> INFORMATION SUPPLIED:
★ ★ ★ ★
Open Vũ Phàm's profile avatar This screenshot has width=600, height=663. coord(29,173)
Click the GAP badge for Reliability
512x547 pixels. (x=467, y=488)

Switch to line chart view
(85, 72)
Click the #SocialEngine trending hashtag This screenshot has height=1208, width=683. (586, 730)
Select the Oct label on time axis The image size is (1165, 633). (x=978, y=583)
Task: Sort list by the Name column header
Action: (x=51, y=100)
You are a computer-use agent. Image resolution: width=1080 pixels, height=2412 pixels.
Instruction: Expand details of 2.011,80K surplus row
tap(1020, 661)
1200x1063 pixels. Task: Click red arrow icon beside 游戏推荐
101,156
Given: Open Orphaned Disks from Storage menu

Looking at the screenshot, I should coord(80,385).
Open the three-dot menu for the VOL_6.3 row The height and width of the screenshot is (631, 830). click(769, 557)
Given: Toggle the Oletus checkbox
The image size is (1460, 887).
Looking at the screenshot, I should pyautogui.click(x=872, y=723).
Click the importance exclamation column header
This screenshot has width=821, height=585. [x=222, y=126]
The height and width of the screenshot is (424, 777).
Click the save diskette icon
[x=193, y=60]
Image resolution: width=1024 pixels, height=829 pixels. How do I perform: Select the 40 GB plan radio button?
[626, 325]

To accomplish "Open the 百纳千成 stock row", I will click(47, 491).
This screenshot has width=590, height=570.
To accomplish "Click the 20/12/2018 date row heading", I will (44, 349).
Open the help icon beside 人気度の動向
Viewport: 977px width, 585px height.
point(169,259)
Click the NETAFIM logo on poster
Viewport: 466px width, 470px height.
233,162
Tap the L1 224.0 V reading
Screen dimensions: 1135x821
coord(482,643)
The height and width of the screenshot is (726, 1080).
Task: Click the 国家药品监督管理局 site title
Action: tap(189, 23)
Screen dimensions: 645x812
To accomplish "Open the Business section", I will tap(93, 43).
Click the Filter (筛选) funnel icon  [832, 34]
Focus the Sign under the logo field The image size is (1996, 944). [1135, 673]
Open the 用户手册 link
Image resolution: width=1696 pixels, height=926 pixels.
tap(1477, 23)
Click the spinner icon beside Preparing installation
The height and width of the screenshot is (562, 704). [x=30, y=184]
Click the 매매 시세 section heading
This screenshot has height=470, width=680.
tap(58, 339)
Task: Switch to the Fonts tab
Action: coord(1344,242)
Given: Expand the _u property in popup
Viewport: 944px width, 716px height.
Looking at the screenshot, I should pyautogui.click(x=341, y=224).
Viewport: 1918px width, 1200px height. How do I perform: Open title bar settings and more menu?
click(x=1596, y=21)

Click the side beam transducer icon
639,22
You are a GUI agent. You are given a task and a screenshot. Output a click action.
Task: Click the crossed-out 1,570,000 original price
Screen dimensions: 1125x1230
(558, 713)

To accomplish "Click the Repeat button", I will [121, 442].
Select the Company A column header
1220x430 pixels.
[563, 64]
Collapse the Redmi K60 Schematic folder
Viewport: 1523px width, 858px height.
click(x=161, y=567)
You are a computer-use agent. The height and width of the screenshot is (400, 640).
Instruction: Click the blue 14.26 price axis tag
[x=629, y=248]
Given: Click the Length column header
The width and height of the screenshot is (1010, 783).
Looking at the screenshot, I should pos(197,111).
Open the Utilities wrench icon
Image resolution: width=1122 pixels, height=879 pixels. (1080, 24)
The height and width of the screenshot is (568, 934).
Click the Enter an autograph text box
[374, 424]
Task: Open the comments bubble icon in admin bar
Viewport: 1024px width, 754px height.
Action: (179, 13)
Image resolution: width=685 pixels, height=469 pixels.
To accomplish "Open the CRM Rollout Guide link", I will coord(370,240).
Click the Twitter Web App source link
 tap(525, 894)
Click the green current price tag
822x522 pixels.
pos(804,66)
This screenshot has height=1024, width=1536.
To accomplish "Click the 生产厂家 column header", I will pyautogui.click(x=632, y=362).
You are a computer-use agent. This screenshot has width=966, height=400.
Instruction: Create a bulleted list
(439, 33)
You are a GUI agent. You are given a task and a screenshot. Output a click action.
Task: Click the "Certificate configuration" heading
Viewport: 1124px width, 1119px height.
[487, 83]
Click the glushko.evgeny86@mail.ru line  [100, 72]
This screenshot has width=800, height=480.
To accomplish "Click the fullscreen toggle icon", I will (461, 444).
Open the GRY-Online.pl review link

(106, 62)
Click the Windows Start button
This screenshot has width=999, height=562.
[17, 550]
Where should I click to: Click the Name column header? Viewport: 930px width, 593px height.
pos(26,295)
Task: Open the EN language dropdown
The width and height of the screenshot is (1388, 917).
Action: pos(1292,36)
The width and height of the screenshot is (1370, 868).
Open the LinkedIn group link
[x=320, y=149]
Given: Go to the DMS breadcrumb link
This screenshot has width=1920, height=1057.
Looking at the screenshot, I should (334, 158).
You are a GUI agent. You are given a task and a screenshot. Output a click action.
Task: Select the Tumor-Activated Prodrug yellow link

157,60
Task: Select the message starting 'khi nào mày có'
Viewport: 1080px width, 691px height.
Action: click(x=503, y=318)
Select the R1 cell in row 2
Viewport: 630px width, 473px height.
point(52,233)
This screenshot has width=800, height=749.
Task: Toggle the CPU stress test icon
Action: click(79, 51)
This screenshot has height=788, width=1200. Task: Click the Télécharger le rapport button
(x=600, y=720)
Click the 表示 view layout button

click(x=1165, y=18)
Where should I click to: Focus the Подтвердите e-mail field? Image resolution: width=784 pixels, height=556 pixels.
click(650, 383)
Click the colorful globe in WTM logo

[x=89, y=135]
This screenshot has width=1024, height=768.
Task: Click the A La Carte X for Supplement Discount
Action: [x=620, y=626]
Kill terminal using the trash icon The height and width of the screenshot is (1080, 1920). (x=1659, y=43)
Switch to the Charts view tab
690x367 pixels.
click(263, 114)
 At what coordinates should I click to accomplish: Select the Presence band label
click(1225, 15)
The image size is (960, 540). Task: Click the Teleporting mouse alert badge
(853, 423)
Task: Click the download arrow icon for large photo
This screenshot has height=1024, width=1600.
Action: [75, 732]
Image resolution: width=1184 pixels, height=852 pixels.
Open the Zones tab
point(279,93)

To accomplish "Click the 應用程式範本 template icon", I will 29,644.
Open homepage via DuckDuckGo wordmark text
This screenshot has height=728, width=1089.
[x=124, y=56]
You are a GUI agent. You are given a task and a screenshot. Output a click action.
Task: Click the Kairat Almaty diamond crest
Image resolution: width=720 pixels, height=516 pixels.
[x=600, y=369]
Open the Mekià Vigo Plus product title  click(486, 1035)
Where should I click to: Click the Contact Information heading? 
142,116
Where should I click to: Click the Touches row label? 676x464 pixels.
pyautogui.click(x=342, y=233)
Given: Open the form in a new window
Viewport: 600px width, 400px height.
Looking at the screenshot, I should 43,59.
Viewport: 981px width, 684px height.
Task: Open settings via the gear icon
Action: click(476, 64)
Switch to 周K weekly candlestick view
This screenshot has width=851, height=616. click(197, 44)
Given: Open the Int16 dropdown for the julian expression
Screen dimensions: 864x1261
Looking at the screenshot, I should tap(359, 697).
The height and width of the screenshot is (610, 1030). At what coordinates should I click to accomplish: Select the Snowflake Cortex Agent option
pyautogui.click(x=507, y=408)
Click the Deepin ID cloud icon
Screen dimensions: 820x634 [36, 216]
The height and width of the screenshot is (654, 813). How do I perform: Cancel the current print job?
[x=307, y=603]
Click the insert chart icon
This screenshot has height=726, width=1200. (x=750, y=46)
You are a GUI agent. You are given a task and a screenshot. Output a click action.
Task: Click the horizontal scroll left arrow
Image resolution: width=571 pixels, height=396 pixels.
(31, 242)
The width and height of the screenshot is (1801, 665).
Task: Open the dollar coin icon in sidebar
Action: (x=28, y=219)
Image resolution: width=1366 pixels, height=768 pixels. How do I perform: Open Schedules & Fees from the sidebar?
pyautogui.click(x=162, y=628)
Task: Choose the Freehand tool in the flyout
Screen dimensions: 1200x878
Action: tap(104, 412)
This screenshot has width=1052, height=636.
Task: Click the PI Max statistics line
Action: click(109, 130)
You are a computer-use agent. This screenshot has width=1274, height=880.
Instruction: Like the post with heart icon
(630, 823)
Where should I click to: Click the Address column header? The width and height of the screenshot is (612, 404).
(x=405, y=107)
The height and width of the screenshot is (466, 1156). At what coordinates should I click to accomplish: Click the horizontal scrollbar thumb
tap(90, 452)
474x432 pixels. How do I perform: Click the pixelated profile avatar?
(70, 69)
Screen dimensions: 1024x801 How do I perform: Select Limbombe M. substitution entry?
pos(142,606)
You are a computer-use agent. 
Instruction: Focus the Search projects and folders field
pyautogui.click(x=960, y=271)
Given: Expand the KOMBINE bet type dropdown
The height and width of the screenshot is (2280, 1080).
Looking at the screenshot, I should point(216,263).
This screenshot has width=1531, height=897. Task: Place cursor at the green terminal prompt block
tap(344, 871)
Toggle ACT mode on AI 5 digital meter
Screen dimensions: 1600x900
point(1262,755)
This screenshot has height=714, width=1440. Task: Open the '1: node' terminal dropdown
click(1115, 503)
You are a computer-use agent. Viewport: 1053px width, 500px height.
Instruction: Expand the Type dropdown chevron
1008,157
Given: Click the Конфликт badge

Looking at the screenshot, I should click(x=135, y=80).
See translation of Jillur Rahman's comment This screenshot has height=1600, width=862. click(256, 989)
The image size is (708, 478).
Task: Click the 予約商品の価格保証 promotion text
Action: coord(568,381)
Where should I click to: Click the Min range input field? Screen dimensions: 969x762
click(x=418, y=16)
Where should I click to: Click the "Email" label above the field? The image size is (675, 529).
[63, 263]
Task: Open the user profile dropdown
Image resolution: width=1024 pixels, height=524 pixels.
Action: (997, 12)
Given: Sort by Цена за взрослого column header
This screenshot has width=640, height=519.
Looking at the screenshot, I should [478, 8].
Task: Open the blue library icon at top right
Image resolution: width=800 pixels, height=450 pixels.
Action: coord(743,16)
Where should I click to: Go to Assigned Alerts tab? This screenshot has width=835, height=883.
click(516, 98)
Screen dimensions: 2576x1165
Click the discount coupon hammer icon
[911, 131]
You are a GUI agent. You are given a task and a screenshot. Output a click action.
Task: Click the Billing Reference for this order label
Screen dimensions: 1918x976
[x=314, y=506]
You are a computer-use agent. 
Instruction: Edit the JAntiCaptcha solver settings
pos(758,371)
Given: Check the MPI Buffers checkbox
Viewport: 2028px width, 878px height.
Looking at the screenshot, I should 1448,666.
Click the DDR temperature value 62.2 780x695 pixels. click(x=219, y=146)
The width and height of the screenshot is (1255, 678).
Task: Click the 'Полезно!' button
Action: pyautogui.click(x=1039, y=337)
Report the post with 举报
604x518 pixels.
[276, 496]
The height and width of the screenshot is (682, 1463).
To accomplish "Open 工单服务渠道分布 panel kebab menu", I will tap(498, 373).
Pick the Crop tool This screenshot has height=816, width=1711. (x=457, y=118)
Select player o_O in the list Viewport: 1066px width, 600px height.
★ ★ ★ ★
> DIRECTIONS FOR THIS TASK: Of all the entries above, repeat only the lines from the line that has "Given: Open Orphaned Disks from Storage menu" to the line that has "Given: Toggle the Oletus checkbox", both lines included, exactly.

> COMPLETED EXERCISE:
Given: Open Orphaned Disks from Storage menu

Looking at the screenshot, I should coord(80,385).
Open the three-dot menu for the VOL_6.3 row The height and width of the screenshot is (631, 830). click(769, 557)
Given: Toggle the Oletus checkbox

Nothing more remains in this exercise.